After Super Tuesday Hillary tried to rescue her failing campaign by demagoguing race, gender, and “elistism.” Her husband enthusiastically assisted, and together the nearly succeeded. Everyone now says their flying wedges made Obama a better candidate. Maybe so; he might have to face similar demagogic nonsense in the general election.
But Hillary and Bill didn’t do it for Obama, the party or the country. They did it for themselves. The tactics that they used were straight from Nixon’s Southern Strategy. They gave aid and comfort to the enemy—racists, know-nothings, and Republicans. They undermined four decades of consistent Democratic policy. They resurrected all the old specters of division, plus a new one: a divide between the working class and the intelligentsia like the ones that laid post-revolutionary Russia and China low.
The Clintons were playing with fire. They are both smart enough to know better. The spark they set will continue to smolder through the general election and for years to come. If it bursts into flame, it could destroy our country. Their betrayal of Democratic principles and good judgment, not to mention self-restraint, indelibly tarnished the Clinton brand.

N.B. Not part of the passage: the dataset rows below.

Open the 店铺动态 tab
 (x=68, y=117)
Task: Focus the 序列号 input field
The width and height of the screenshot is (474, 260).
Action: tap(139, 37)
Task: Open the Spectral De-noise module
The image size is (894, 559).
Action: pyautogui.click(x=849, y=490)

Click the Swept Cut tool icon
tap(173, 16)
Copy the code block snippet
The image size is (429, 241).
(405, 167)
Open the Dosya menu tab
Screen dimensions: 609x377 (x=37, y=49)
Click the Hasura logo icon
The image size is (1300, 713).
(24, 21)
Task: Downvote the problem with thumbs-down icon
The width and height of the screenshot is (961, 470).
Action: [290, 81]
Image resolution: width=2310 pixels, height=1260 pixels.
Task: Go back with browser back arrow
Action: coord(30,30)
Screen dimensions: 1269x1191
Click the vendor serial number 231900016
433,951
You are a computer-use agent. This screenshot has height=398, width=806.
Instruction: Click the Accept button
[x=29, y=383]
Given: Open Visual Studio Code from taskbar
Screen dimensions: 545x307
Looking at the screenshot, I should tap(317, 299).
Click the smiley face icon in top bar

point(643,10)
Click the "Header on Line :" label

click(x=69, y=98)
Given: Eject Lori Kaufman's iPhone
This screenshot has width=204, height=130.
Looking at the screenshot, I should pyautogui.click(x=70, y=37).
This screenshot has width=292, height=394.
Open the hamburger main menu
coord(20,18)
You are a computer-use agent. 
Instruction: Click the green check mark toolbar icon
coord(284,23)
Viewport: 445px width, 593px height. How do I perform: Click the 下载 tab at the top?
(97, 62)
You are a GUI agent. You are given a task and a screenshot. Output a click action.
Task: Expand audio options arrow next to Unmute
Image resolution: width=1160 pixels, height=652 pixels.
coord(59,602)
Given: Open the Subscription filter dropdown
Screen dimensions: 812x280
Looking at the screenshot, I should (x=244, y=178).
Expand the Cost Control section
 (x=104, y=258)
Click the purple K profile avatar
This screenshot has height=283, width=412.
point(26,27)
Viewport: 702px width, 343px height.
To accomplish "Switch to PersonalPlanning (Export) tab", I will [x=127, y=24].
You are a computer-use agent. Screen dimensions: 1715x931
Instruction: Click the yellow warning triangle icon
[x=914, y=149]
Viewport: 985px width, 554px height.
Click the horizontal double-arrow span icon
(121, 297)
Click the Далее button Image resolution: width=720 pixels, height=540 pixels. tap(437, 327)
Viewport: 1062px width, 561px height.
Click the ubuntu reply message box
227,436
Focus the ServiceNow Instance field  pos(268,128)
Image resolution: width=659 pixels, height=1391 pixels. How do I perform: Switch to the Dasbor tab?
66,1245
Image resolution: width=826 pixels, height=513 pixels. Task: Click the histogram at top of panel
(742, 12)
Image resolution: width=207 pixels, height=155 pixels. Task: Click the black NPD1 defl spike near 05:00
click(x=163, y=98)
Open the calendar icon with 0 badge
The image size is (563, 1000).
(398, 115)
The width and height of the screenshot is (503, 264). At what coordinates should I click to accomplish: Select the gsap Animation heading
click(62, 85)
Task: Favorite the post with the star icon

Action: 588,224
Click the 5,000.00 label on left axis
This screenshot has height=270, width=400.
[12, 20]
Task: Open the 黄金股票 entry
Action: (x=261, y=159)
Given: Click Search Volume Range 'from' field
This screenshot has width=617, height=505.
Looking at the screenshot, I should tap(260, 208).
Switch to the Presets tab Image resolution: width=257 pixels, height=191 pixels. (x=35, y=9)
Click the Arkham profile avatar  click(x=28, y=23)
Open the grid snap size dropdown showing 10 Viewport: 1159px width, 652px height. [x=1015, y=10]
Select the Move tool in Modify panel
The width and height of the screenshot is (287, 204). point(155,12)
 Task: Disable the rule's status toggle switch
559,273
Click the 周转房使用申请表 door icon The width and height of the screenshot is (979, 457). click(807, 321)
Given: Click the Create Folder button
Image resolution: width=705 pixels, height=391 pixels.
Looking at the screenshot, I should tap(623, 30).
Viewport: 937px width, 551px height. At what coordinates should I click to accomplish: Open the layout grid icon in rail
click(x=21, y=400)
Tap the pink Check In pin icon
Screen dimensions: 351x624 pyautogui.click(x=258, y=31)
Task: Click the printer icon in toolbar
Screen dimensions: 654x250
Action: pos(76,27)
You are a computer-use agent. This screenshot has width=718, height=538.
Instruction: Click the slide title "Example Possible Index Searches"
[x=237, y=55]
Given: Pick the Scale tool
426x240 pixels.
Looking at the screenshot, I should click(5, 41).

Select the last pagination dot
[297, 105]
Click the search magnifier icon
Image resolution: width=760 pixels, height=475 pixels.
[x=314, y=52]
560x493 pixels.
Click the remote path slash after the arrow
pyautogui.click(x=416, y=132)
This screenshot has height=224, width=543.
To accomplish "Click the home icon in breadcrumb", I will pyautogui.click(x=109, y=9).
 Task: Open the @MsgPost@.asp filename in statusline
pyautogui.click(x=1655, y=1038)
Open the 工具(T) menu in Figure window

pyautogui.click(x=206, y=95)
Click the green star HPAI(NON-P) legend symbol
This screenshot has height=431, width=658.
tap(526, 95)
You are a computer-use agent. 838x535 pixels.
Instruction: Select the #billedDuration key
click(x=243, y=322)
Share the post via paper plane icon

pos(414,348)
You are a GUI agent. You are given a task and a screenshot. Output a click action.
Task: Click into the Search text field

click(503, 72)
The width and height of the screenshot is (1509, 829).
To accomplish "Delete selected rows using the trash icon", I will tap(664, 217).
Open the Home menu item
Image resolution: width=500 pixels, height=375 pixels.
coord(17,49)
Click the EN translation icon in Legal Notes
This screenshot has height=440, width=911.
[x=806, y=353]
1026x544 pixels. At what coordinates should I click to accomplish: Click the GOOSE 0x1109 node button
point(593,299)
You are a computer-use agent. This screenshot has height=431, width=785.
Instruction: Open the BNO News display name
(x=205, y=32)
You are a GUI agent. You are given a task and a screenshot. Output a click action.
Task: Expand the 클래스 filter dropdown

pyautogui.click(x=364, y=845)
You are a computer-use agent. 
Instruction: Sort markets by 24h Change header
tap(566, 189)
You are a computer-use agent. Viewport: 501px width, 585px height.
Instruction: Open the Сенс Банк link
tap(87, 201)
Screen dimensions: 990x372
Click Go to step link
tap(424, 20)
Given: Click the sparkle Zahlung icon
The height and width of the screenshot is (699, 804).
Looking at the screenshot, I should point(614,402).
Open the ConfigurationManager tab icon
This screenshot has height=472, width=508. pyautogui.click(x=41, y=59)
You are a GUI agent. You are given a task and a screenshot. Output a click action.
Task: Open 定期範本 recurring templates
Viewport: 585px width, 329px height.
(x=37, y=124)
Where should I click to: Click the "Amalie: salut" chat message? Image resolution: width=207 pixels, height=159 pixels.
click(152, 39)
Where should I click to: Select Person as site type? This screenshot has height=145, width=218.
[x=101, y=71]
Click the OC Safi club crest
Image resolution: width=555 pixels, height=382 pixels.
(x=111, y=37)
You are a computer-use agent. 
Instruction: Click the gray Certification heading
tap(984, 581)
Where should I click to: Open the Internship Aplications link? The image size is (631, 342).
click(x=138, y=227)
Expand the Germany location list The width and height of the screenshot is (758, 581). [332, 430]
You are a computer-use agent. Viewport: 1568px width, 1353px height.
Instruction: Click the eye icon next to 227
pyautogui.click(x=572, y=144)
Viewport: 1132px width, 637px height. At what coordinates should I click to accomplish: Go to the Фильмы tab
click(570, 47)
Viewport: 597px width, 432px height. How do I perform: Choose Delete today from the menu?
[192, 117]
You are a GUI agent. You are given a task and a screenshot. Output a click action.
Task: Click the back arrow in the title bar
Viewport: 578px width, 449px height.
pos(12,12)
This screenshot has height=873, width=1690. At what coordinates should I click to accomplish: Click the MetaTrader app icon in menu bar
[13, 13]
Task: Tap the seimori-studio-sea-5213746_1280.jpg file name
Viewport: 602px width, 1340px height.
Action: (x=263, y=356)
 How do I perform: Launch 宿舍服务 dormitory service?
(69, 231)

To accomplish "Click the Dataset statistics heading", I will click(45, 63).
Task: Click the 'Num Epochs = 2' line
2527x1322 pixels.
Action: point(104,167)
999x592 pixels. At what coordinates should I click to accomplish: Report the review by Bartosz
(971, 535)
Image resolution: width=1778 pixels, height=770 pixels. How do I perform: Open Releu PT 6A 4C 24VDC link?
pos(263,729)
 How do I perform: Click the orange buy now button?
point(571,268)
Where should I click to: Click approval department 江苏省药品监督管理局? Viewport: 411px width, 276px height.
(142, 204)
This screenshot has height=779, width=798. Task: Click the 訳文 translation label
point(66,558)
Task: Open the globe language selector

This brings me to the second myth: that Hillary’s candidacy was an unalloyed triumph for women everywhere. Of course a woman making a serious run for president—and being taken seriously—is a step forward for gender equality. But Hillary’s deeply flawed candidacy was not an unmixed blessing. Gail Collins rightly points to ridicule as a sword often used to deny women their rightful place in society. Yet toward the end of her campaign Hillary sharpened that sword by making herself ridiculous and contemptible.
We do not need a sophisticated, highly educated (dare I say “elite”?) 61-year old candidate posing in a working person’s bar with a shot and a beer, any more than we needed Michael Dukakis posing in a tank. We do not need a presidential candidate who promises to “obliterate” an enigmatic adversary or to ignore the teachings of economic science. And we certainly do not need a Democratic candidate who takes several pages from Nixon’s book in a last-ditch effort to save her failing candidacy.
Any ridicule or contempt directed at Hillary for these reasons has nothing to do with her gender. It is based on her actions and is well deserved.
More generally, this election is not about gender or about race. It is a contest to replace the most incompetent president in a century—perhaps ever—with someone who knows what he or she is doing.
In that regard Obama excels. He is not only intelligent and superbly trained, better than Hillary. (Hillary was not president of her law school’s premier legal journal; Obama was of his.) Obama is also thoughtful, deliberate, careful, circumspect, self-restrained, understated and diplomatic. He can predict and evaluate consequences and has done so repeatedly. He can bring disparate groups together for a common purpose. He is the antithesis of the division that John Edwards’ and Hillary’s campaigns personified.
In these respects Obama is better than John McCain and far better than Hillary. He is better than anyone we have seen for forty years. He may be as good as Lincoln.
To lose to such a once-in-a-century rival is no shame. To run a ridiculous and despicable campaign is.
The sooner Hillary’s partisans separate her helpful symbolism and her passion for the common good from her decidedly unhelpful candidacy and tactics, the sooner the “women’s movement” and the cause of equality in which we all believe will recover from her loss. And the sooner we can get on with the business of undoing the enormous damage of seven years of grossly incompetent leadership, from which even John McCain would provide welcome relief.